Once the unions were well established in the public sector they, in the dark of night, changed the reality we were all so familiar with in the 1950 and 60s.
When we awoke in the 1990s and the first decade of the 21st century public sector jobs paid as well or better than private sector jobs for the same work. But the real story came in the retirement benefits, healthcare and unheard of job protections the unions had engineered. What's more, unions had gained such control they could strong arm states and local communities to the point that had to continue paying salaries and full retirement to those who would otherwise have been put in prison for child molestation. And firing union teachers and other employees was harder than getting a bill through congress--all this and more came to "We the Tax Payers" compliments of the quid pro quo corrupt unions negotiated with corrupt politicians in smoke filled back rooms in the dark of night.
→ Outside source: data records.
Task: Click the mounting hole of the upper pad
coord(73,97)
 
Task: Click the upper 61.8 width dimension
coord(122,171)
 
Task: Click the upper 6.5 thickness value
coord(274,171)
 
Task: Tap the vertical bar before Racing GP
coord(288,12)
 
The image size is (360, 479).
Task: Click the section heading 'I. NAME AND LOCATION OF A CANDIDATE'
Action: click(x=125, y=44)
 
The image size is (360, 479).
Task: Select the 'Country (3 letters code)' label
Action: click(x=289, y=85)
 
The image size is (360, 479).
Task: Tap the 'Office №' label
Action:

This is the fact that We the Tax Payers are now facing and the consequence is the immanent fiscal collapse of our state and municipal governments.
Don't be deceived. This is not about the Governor of Wisconsin fighting the Democrats or the unions or the teachers. This is about the Governor of Wisconsin doing what politicians before him failed to do when faced with the unsustainable debt caused by ridiculous union demands: take the side of We the Tax Payers instead of sell us out for union support next election cycle.
Many will try to cast the matter in all sorts of different lights, present all sorts of half truths and an array of other scenarios and considerations to muddy the waters in Wisconsin--but what has been stated above is the cruel and barefaced reality, and to deny it is to send Wisconsin and other states in analogous condition hurtling towards bankruptcy with no means of reversal.